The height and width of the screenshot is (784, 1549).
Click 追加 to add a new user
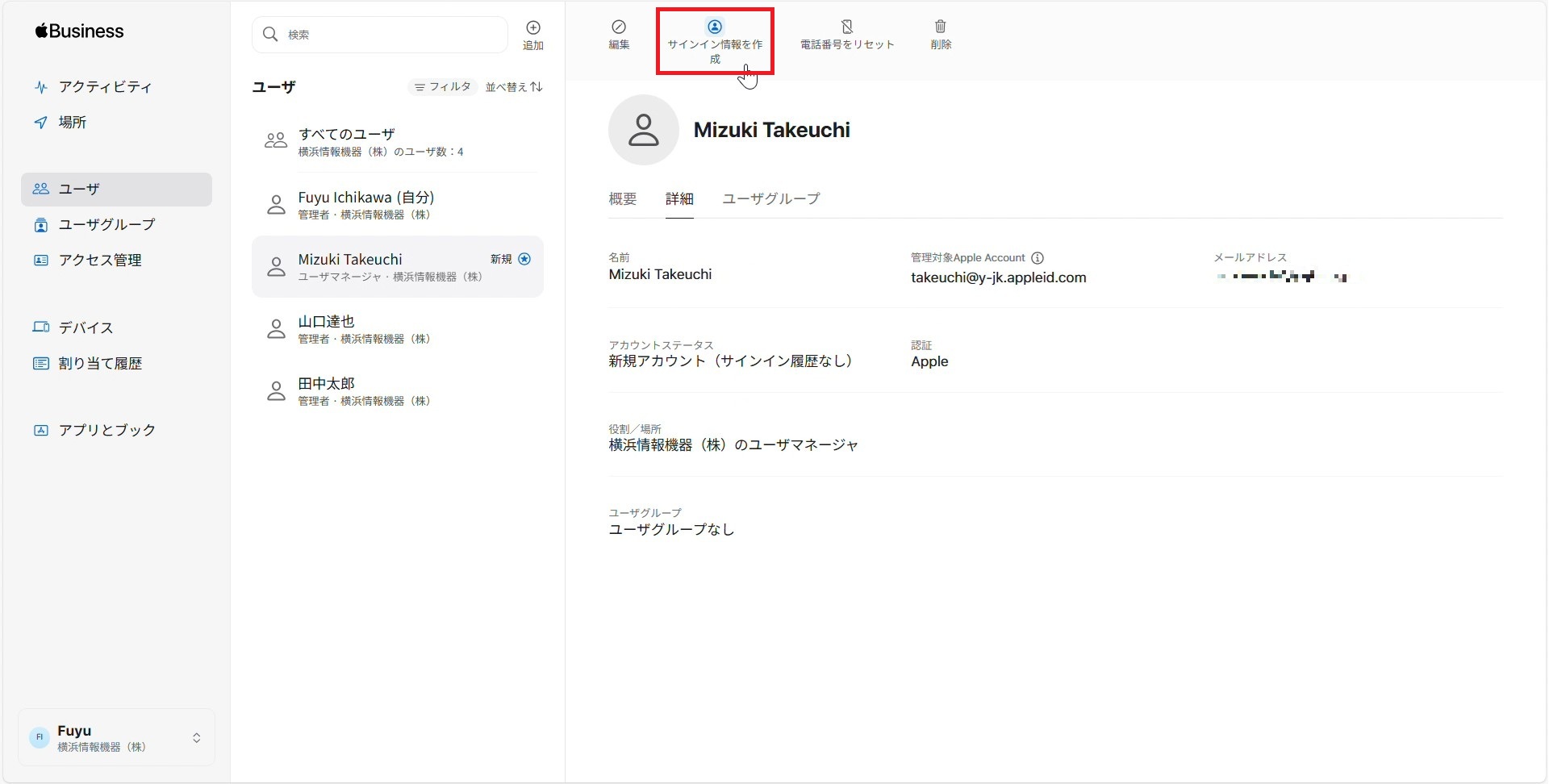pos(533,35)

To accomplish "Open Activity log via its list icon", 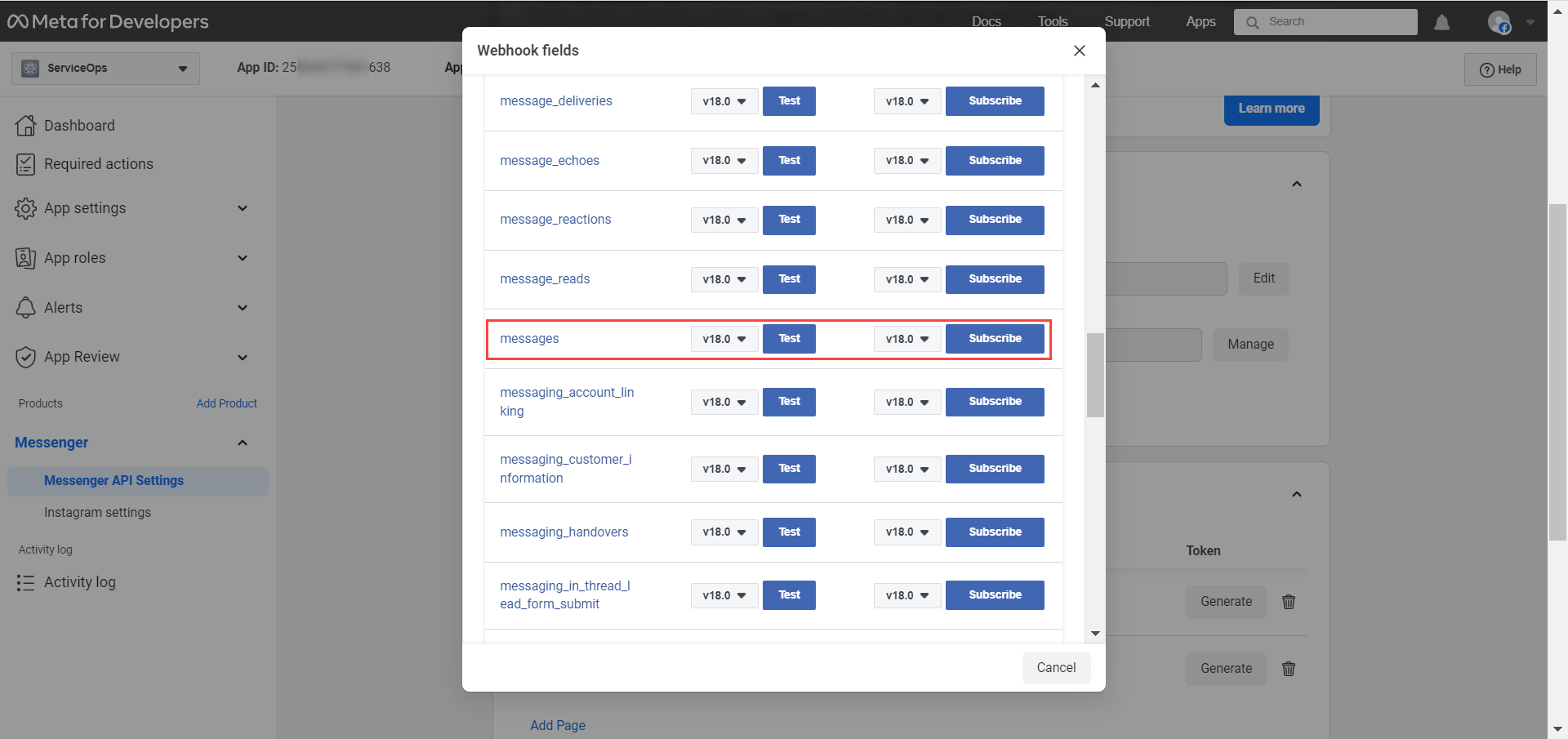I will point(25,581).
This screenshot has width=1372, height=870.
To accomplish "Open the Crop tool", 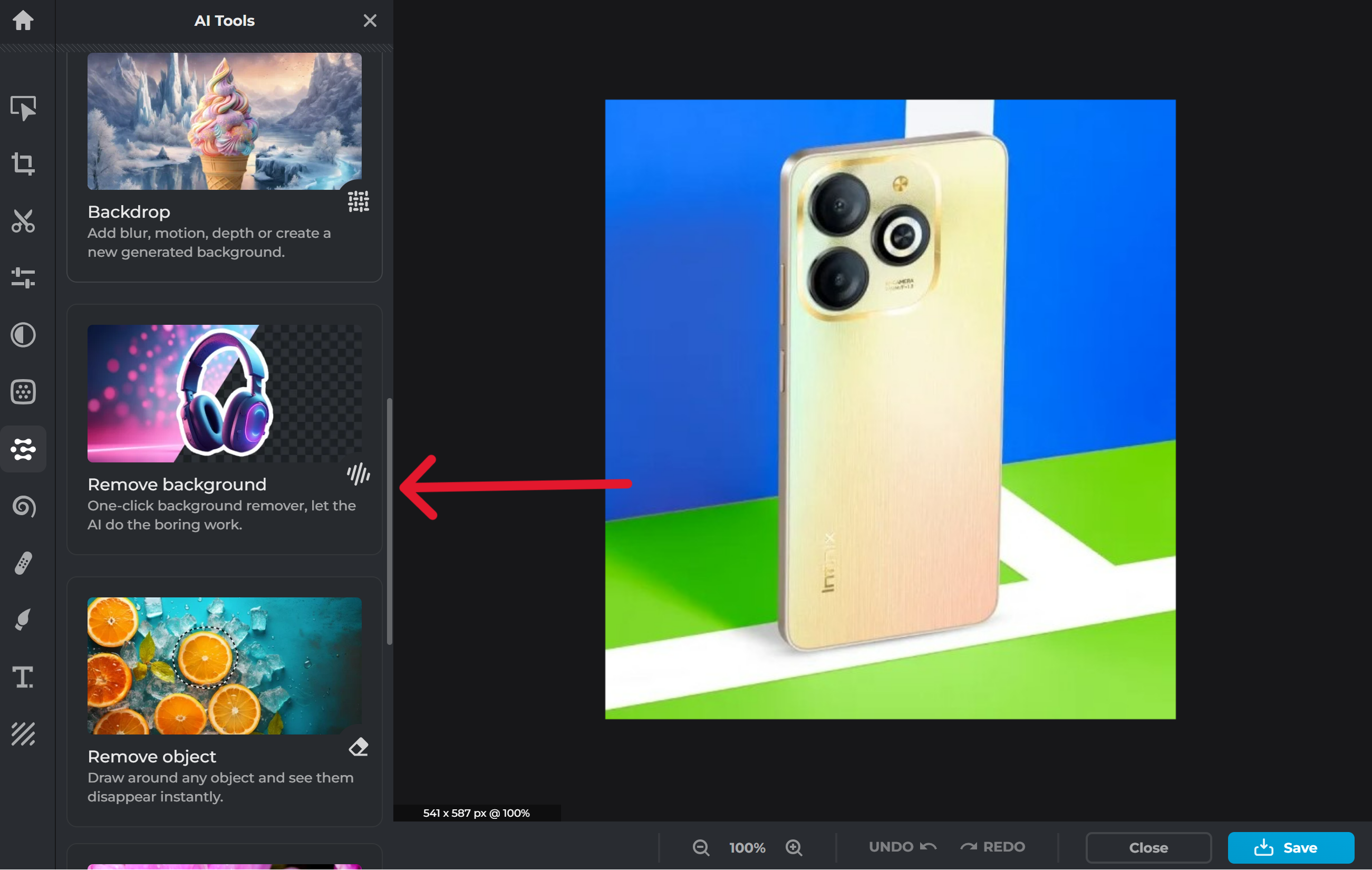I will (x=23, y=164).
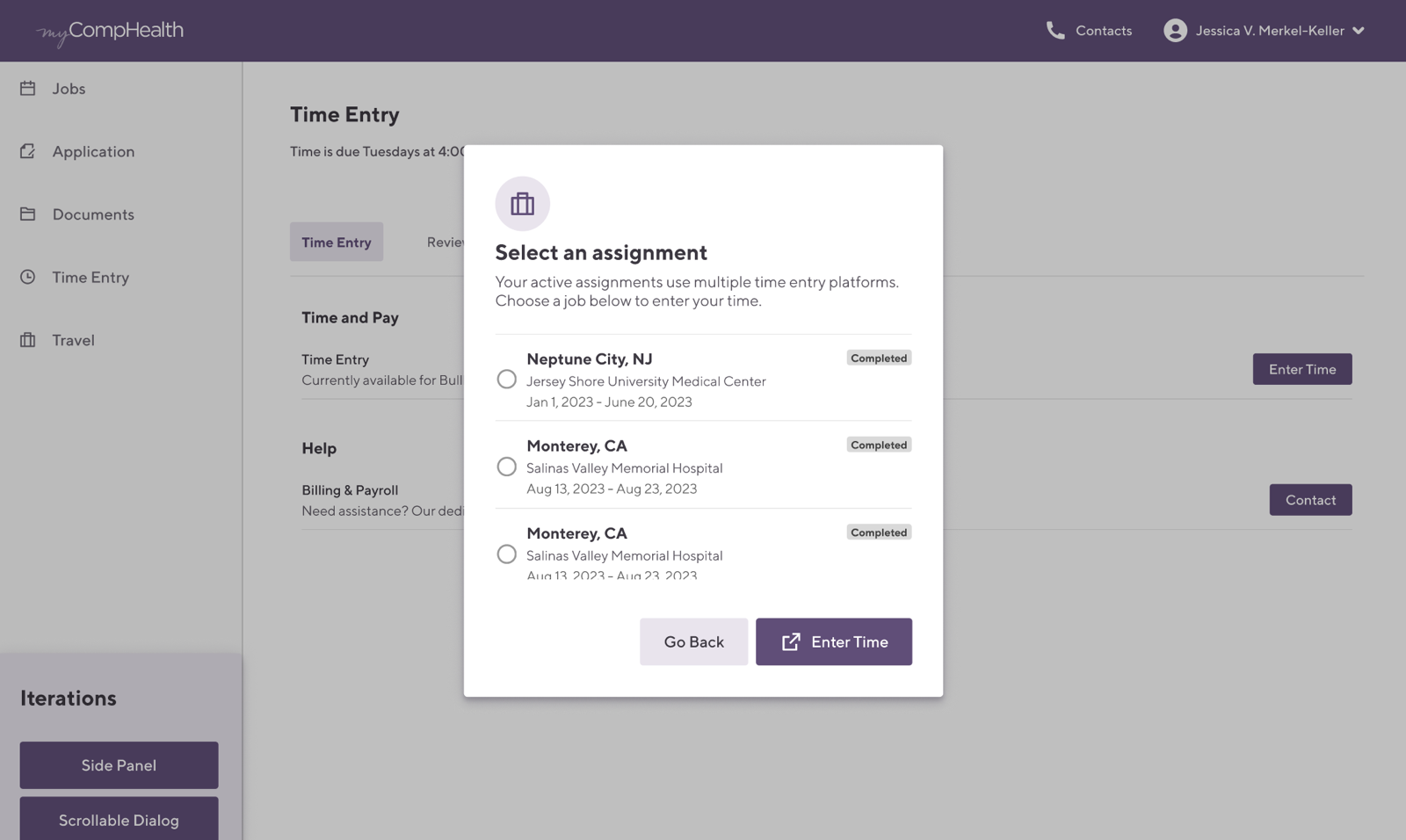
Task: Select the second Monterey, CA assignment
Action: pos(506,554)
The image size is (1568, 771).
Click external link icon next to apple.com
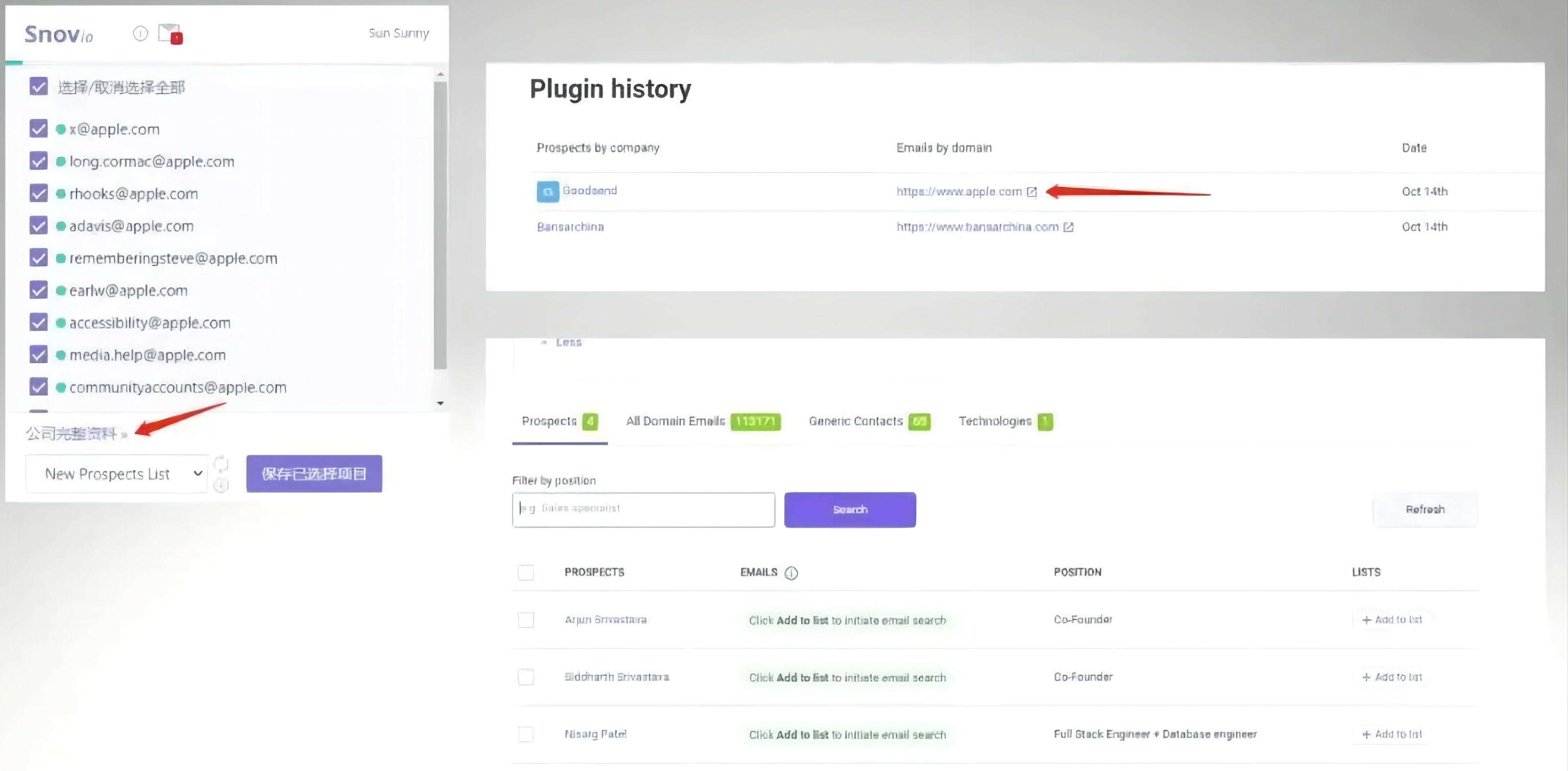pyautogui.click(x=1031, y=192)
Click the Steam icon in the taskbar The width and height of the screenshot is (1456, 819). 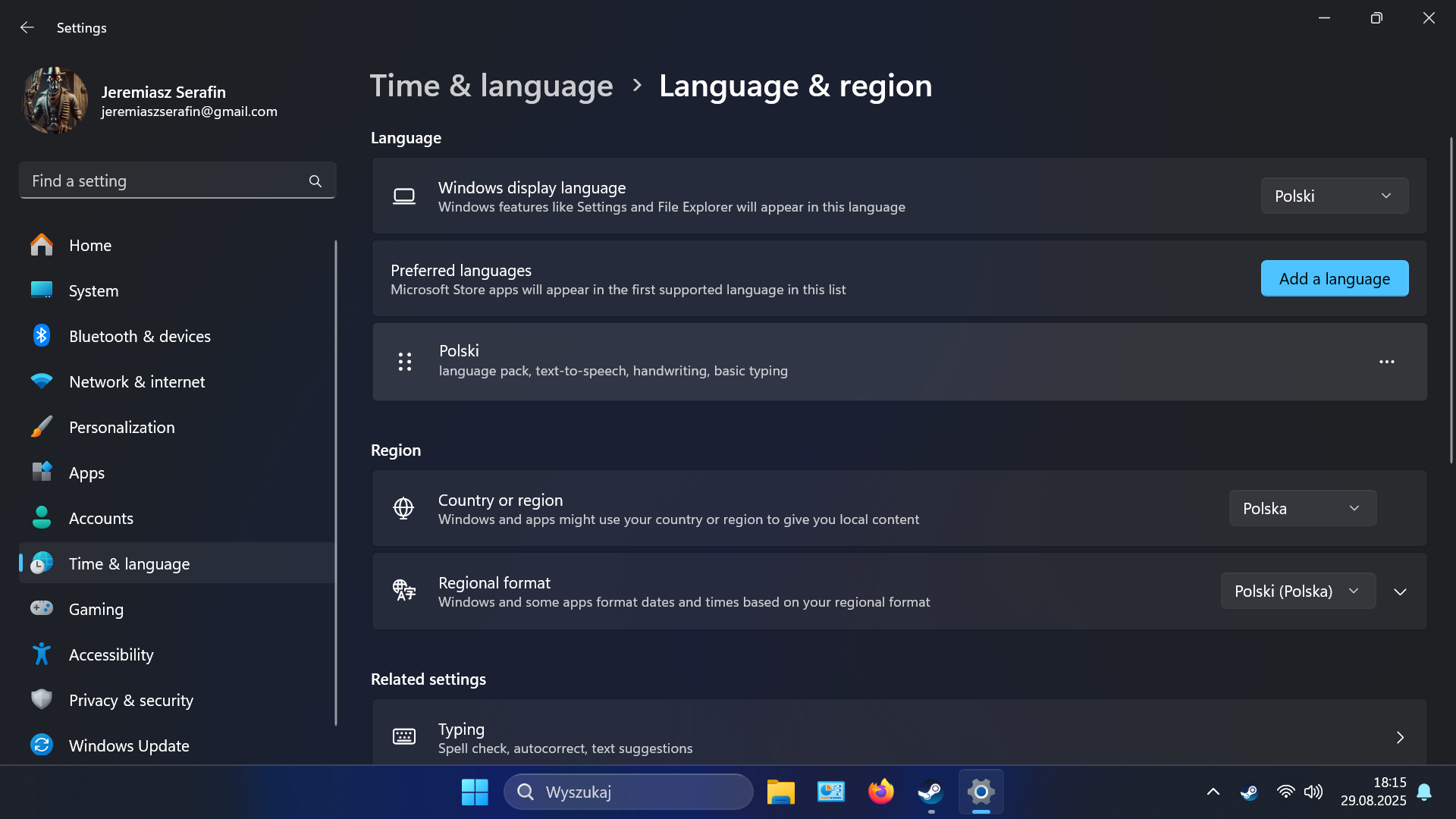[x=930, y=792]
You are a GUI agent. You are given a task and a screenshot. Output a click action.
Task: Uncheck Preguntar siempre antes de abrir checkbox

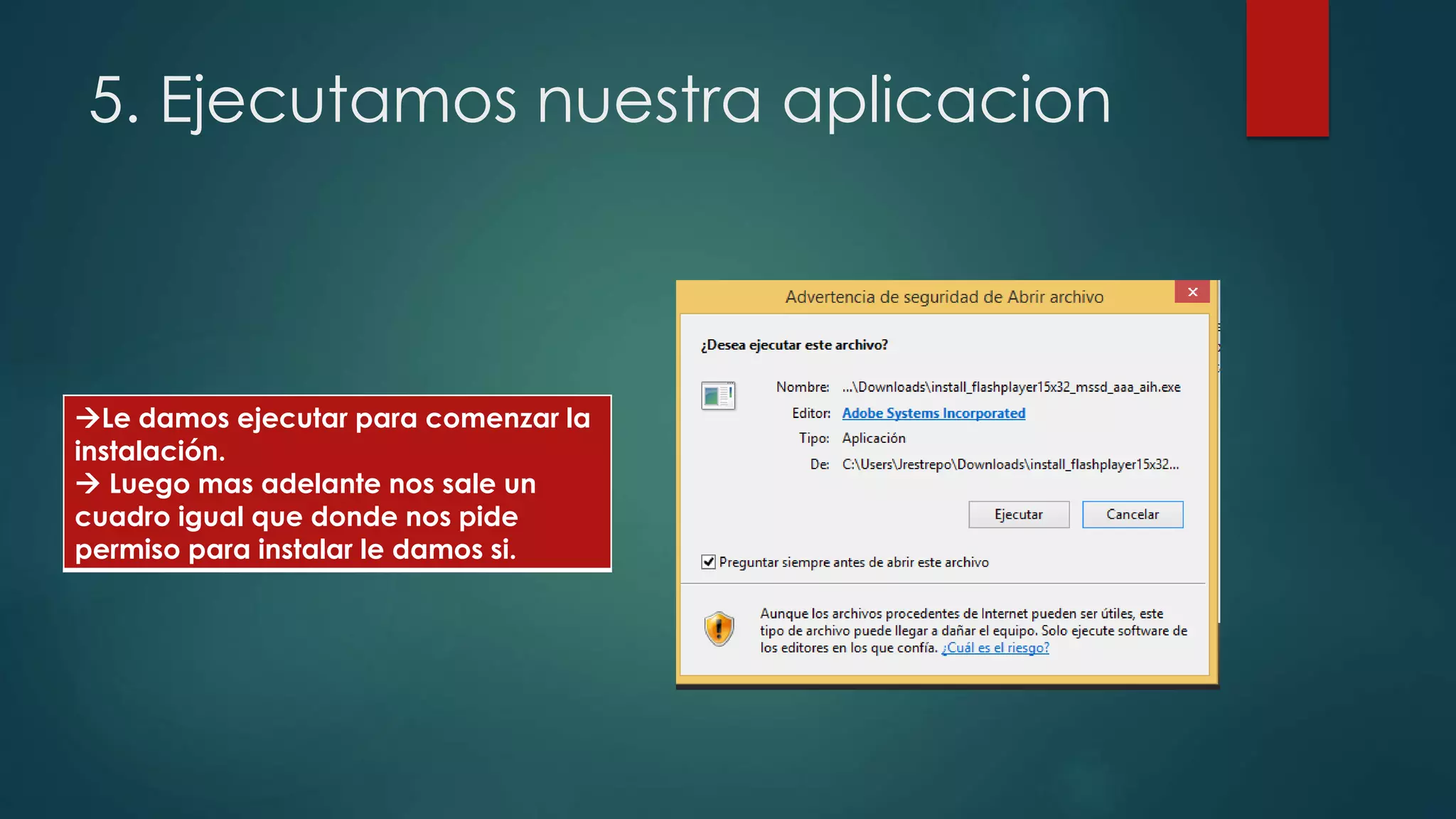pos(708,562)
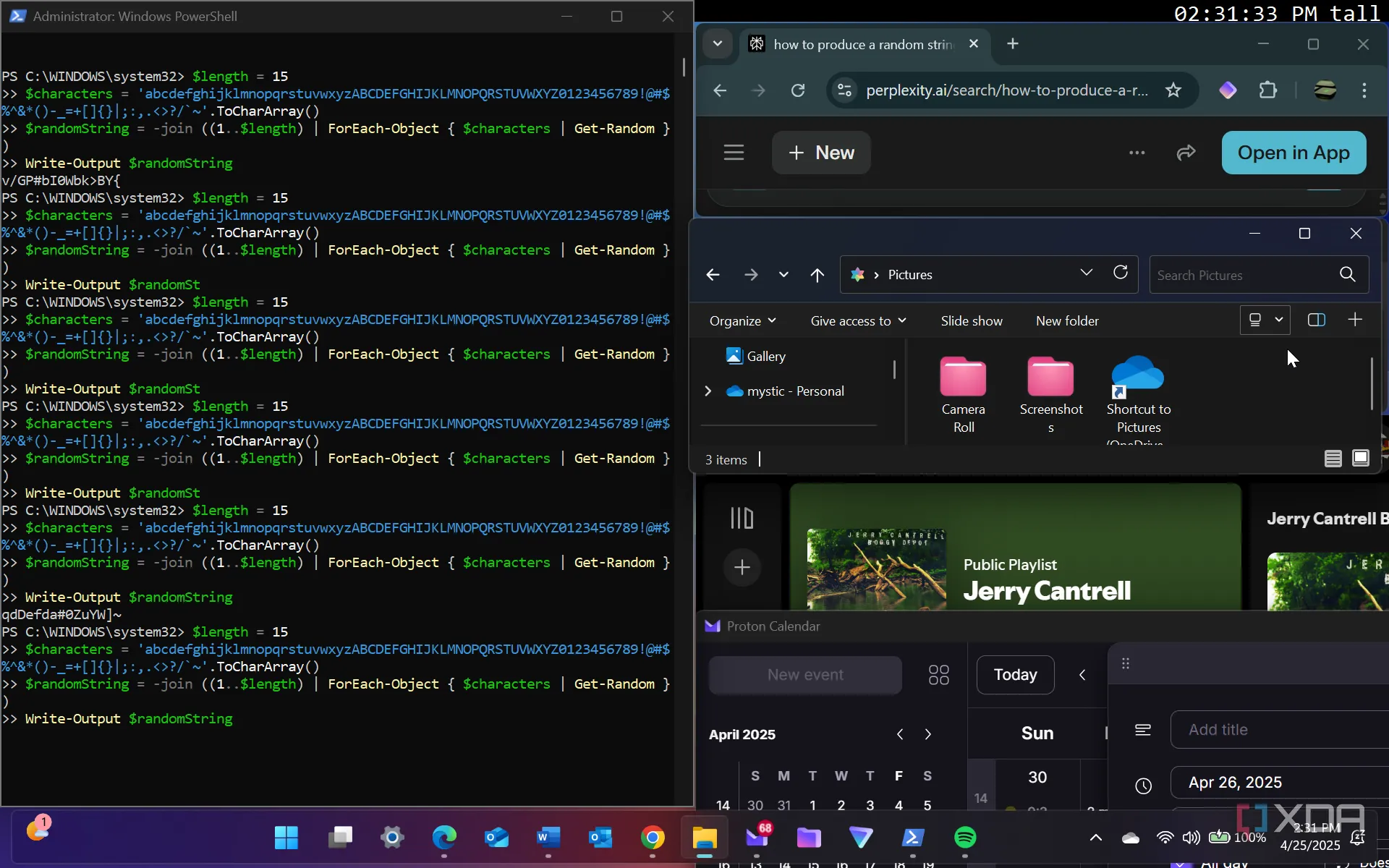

* Exercise aim:
Here the job is to quote the lines from the one with "Task: Uncheck Preguntar" through the end of the material, both included, exactly; please skip the pictures.

* Answer below:
Task: Uncheck Preguntar siempre antes de abrir checkbox

pos(708,562)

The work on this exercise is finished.